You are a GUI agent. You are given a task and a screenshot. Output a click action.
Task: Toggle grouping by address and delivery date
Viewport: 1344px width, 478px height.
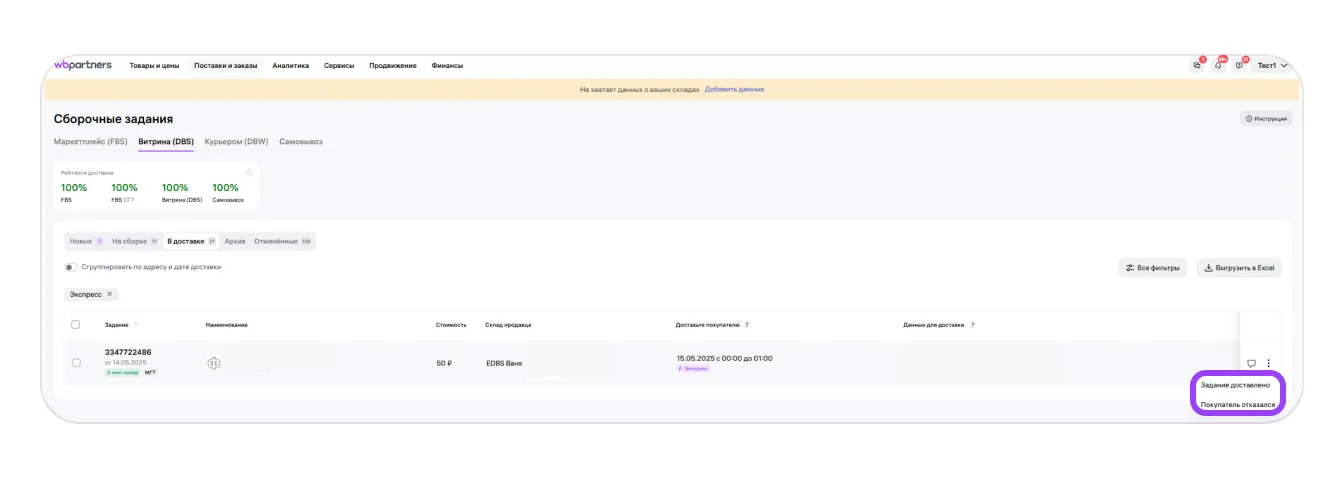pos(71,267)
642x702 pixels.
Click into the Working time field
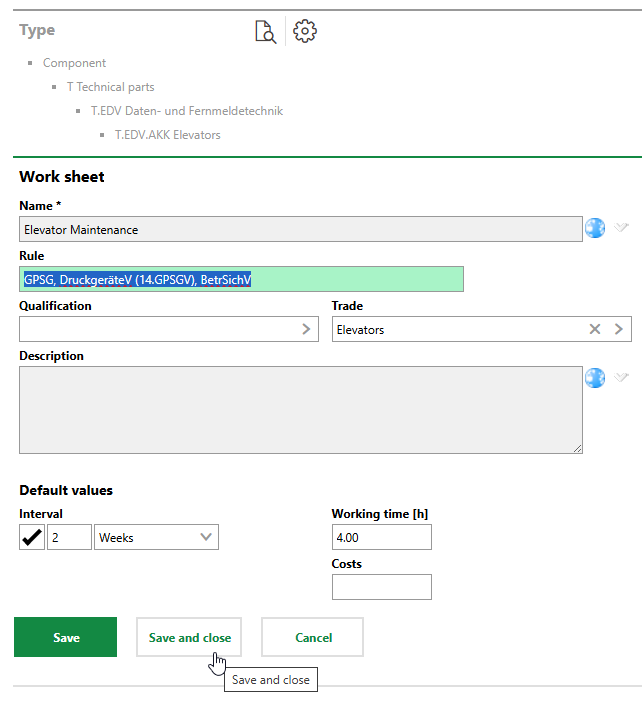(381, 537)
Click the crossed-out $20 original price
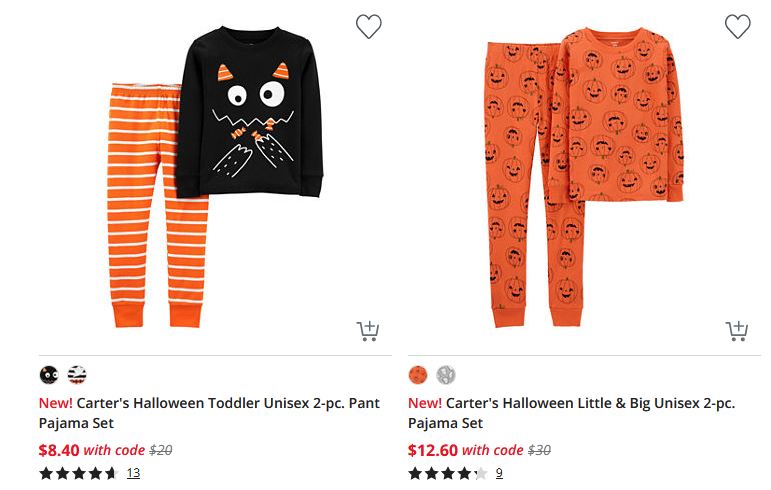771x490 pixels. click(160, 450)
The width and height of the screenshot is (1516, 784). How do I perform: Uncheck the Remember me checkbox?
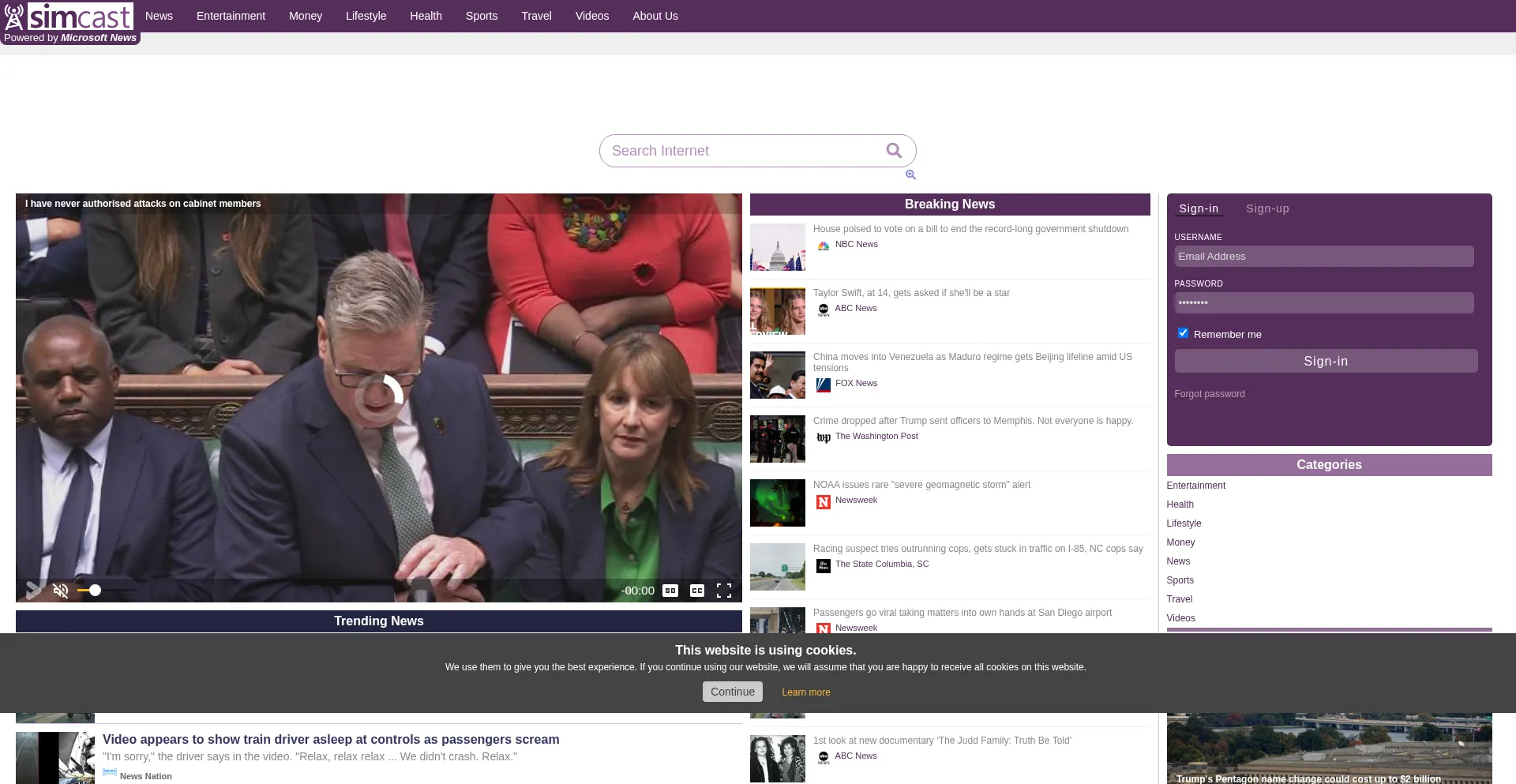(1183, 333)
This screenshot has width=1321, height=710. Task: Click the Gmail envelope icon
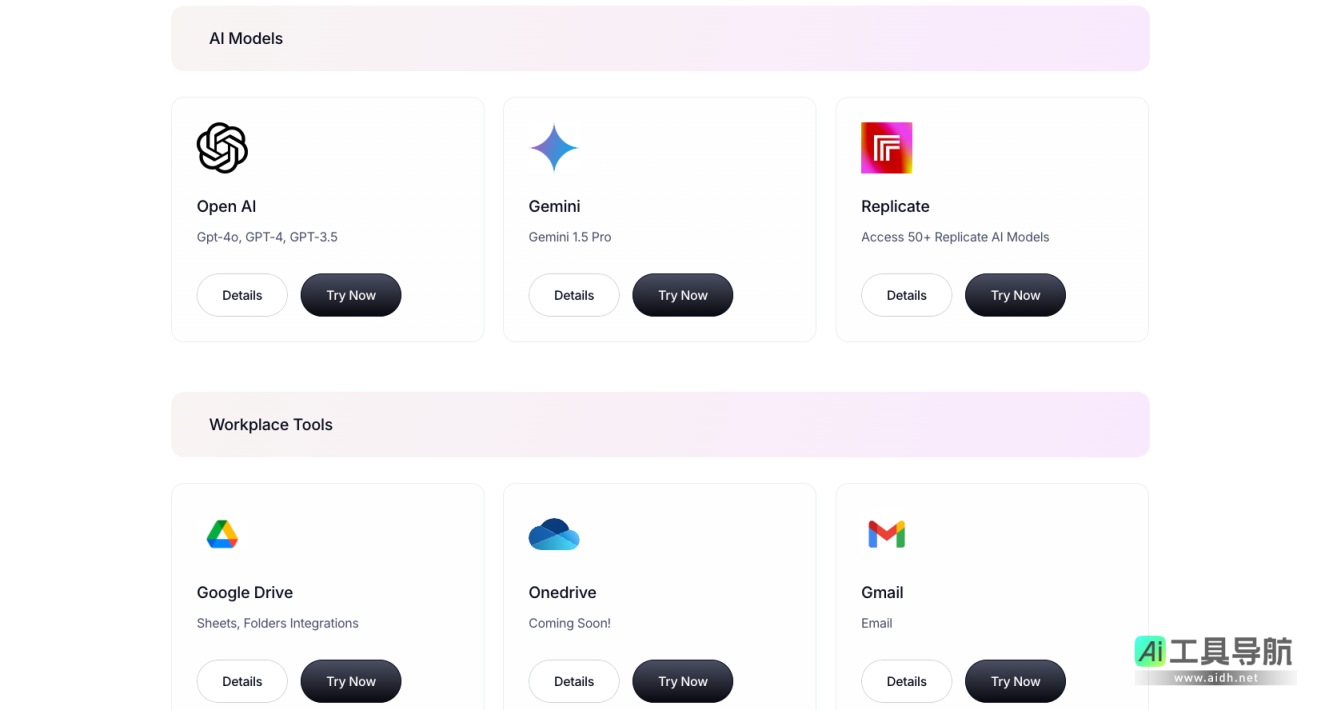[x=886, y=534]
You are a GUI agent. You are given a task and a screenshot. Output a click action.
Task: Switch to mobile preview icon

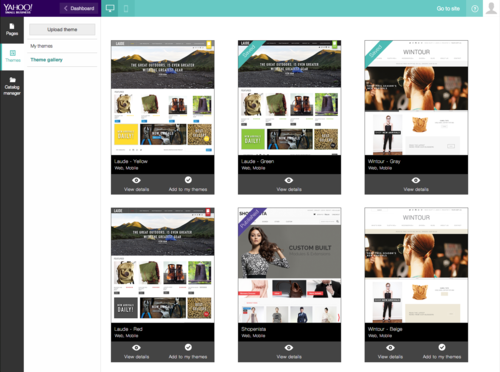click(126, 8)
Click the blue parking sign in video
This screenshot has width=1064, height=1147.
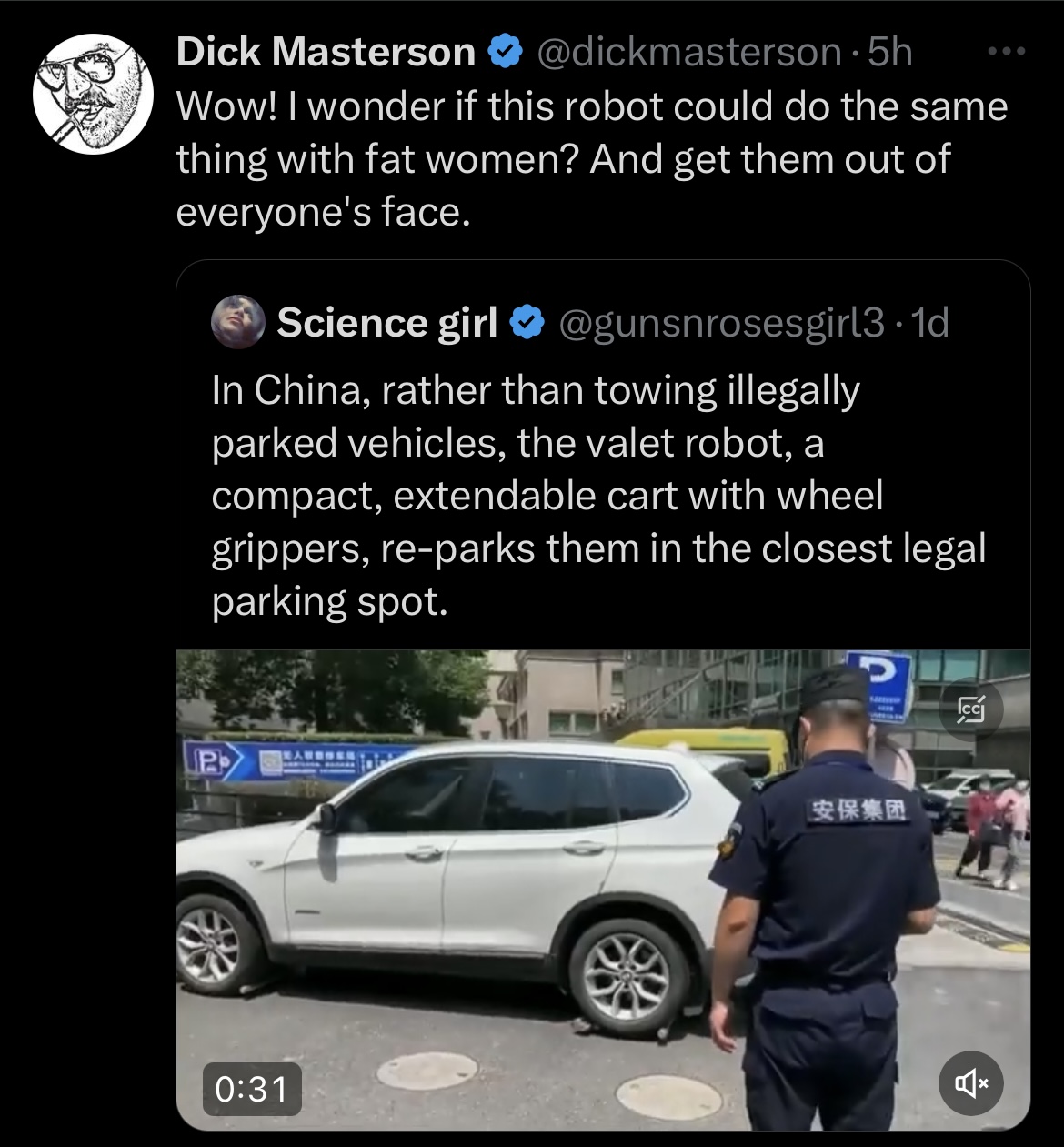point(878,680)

········

▶ Work instruction: The material above should be returned exactly, without pictures.

▶ Expected output:
You are a GUI agent. You are given a task and a screenshot. Output a click action.
Task: Toggle grouping by address and delivery date
Viewport: 1344px width, 478px height.
pos(71,267)
642x702 pixels.
Click into the Working time field
(381, 537)
Click the crossed-out $20 original price
771x490 pixels. click(160, 450)
The width and height of the screenshot is (1516, 784). How do I perform: Uncheck the Remember me checkbox?
(1183, 333)
This screenshot has width=1321, height=710. Task: Click the Gmail envelope icon
[x=886, y=534]
You are a GUI agent. You are given a task and a screenshot. Output a click action.
Task: Switch to mobile preview icon

click(126, 8)
Click the blue parking sign in video
This screenshot has width=1064, height=1147.
point(878,680)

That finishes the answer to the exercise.